I remember playing Scrabble with my family next to the fireplace in winter. Particularly the anger as my mother won by one point with the word, ze (I still don't think that counts mind you).
We tend to assume the golden memories like these will get tattooed to our brain.
But the fact is if we don't put effort into remembering these nuggets, we won't...
It's a tragedy. We all have moments like these from our lives. Moments that tether us to the ground when we're feeling down. That forms our sense of who we are.
How can we stop ourselves from losing them?
Introducing, Homework For Life, The Solution To This Tragedy
Homework for life is a revolutionary technique I discovered from storytelling expert Matthew Dicks.
It's wonderfully simple. At the end of every day, you sit down and record the most story-worthy moment of my day, even if that moment seemed boring, benign, uninspiring, and not worthy of telling at all. Ask yourself: “If I were forced to tell a story from my day, what would that story be?”
It doesn't have to be long.
Just two to three sentences.
As long as it can put you back in the moment when you read it again, it's good. Most of the time it takes just 3 minutes. I hoped through using this technique I would save one of these cherished moments every month or two.
Instead, something amazing happened.
As I did more homework for life, I started to see more stories every day. Stories hidden in the mundane cracks of life. Moments that usually would get lost in the routine of existence, but now I could catch like a fish on a fishing rod.
I realized my day was full of storyworthy moments, both big and small, all that deserved remembering
Drinking a cup of hot chocolate with my mother under the glistening snow covered sun while snowboarding at Whiteface.

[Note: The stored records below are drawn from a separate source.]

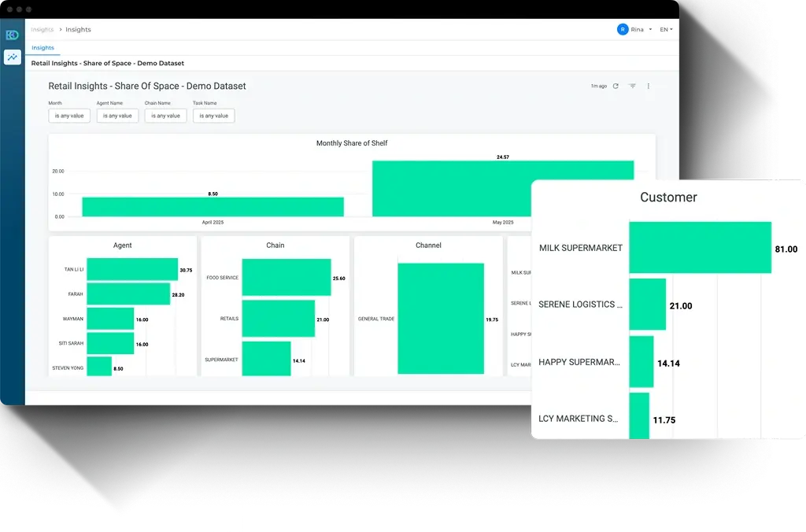Click the TAN LI LI agent bar

click(x=132, y=269)
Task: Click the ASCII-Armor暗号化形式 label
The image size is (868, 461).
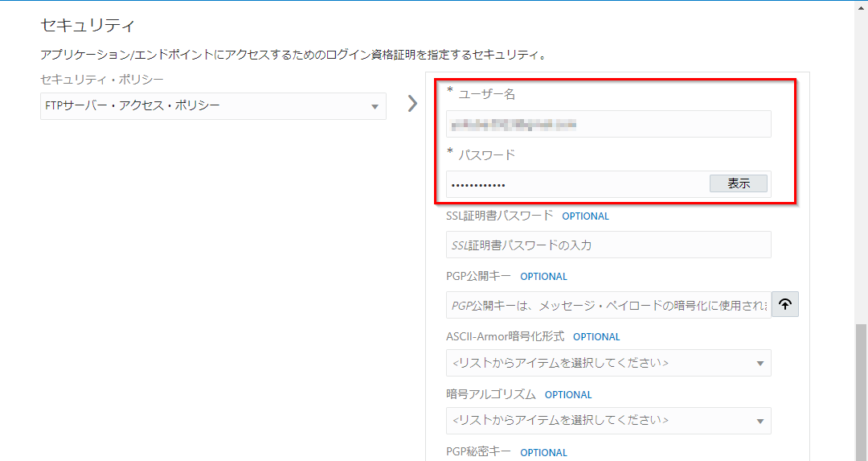Action: tap(505, 336)
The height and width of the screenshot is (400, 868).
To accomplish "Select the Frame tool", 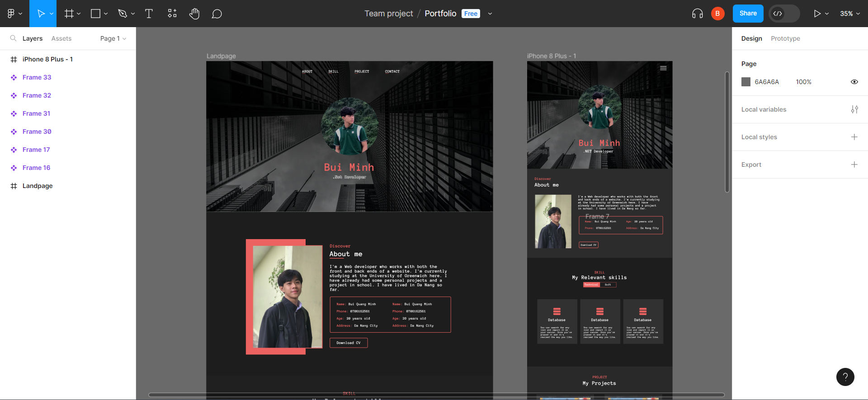I will coord(69,14).
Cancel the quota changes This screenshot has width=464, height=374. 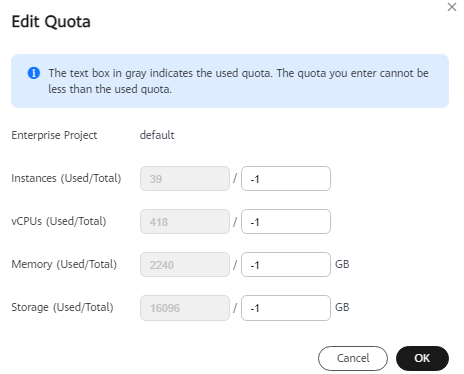pyautogui.click(x=353, y=358)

Sitting with my brother as he talked about his difficult romantic relationship break up.
Getting in an ice bath after losing to my family in a blind nut butter taste test battle (yup that actually happened. Ice baths are cold.).
Anytime I read the snippet for these moments I'm back in the scene. And because they are written down, I will have them forever. These moments are without a doubt some of the most valuable things I own.

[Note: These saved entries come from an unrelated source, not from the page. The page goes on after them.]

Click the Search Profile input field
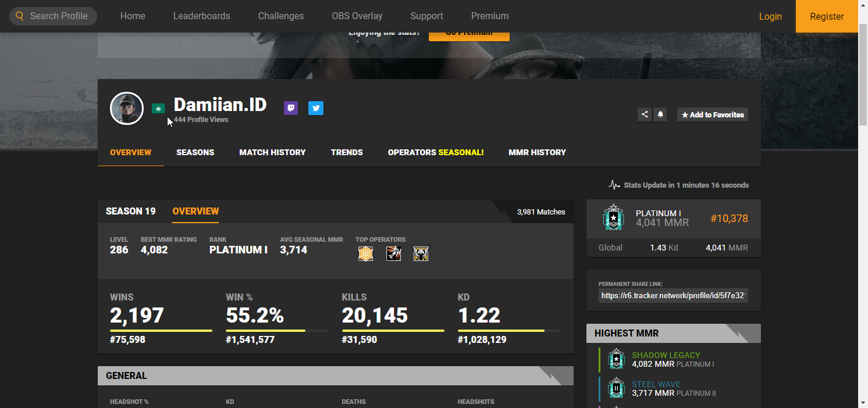This screenshot has height=408, width=868. click(59, 16)

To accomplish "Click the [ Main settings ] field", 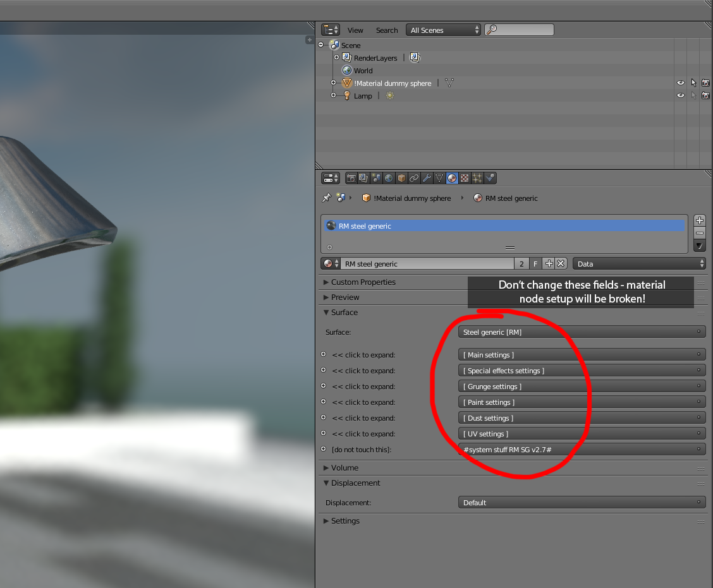I will [x=581, y=355].
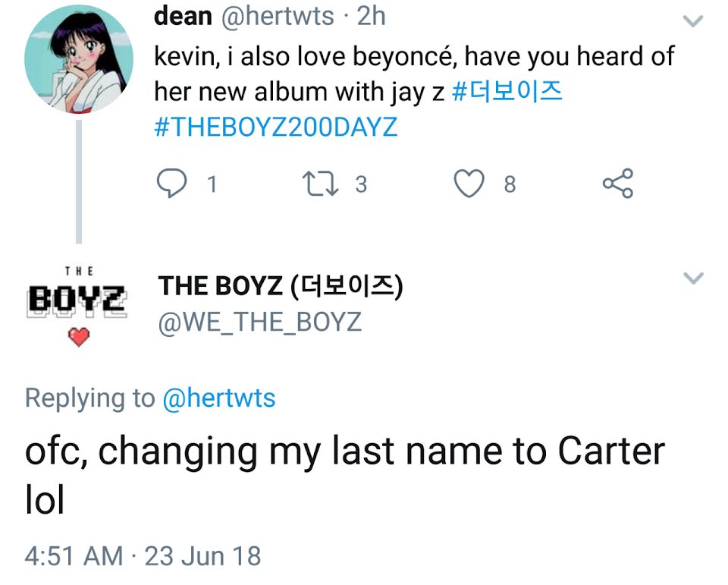Tap the share icon on dean's tweet

(618, 184)
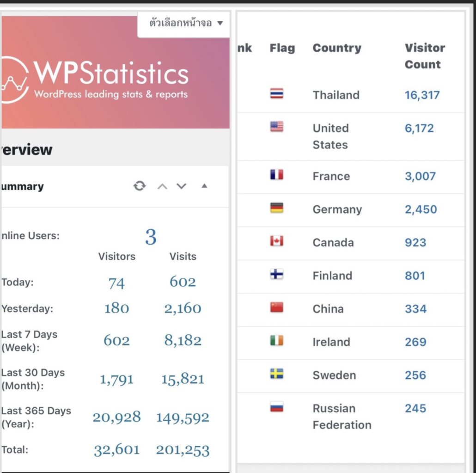Viewport: 476px width, 473px height.
Task: Open Thailand visitor count 16,317
Action: [422, 95]
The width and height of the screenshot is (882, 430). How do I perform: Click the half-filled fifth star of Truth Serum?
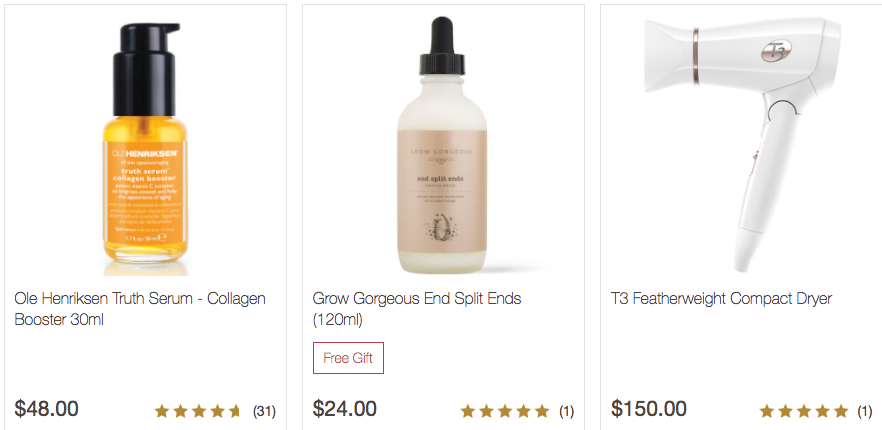pyautogui.click(x=235, y=411)
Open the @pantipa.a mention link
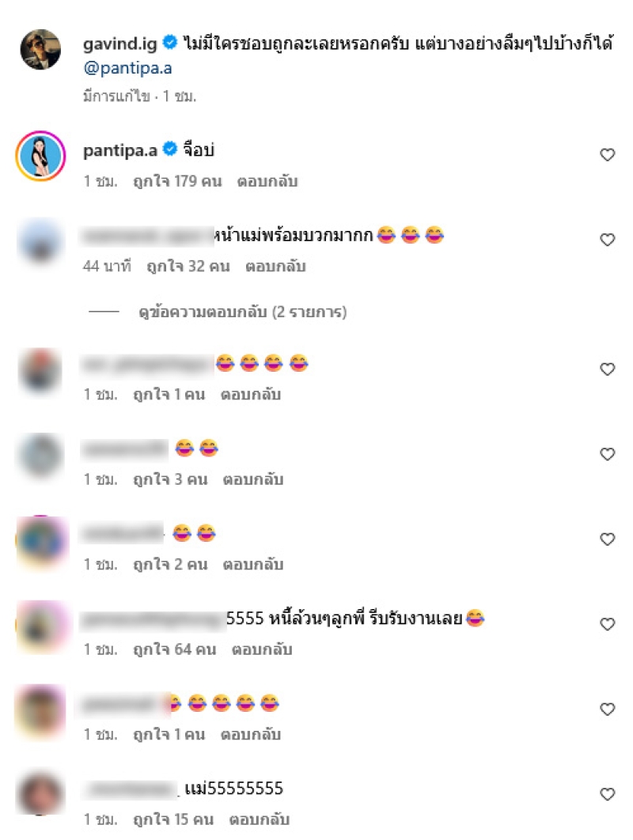This screenshot has height=840, width=633. click(127, 68)
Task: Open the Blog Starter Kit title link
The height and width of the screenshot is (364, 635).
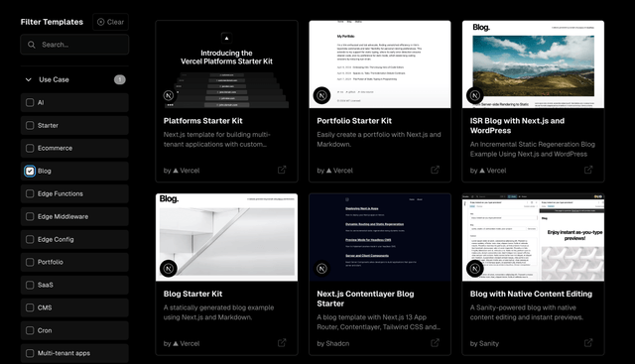Action: [x=192, y=294]
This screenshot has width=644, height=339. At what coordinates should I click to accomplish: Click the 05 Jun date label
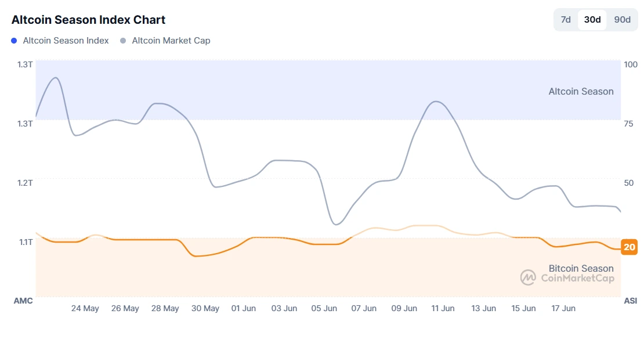point(324,308)
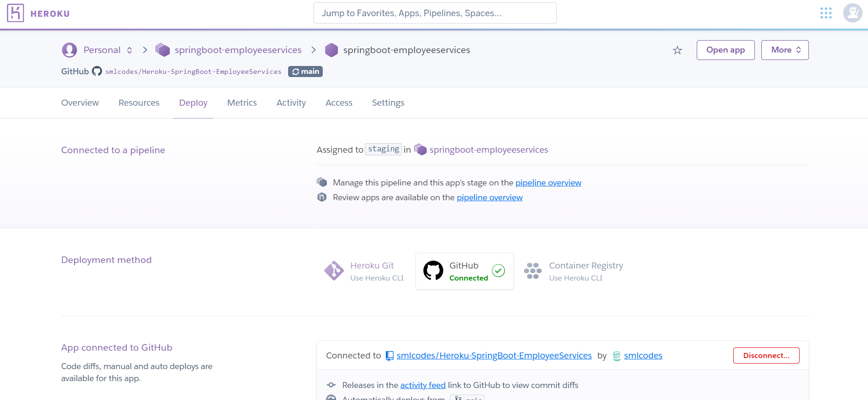Open the smlcodes/Heroku-SpringBoot-EmployeeServices repository link
The image size is (868, 400).
494,356
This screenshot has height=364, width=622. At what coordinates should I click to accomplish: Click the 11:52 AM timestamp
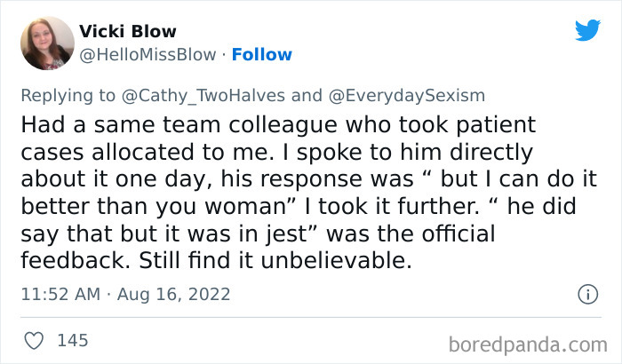[x=57, y=293]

If there was a fire in my house, my homework for life document is the first thing I would grab.
So, as your new school teacher, I'm giving you your first homework assignment, start doing homework for life.
You don't need to use a spreadsheet. You can use a note on your phone or a leather bound journal. Anything that works.
Don't let these golden moments from your childhood drift away.
Treat them with the care and respect they deserve.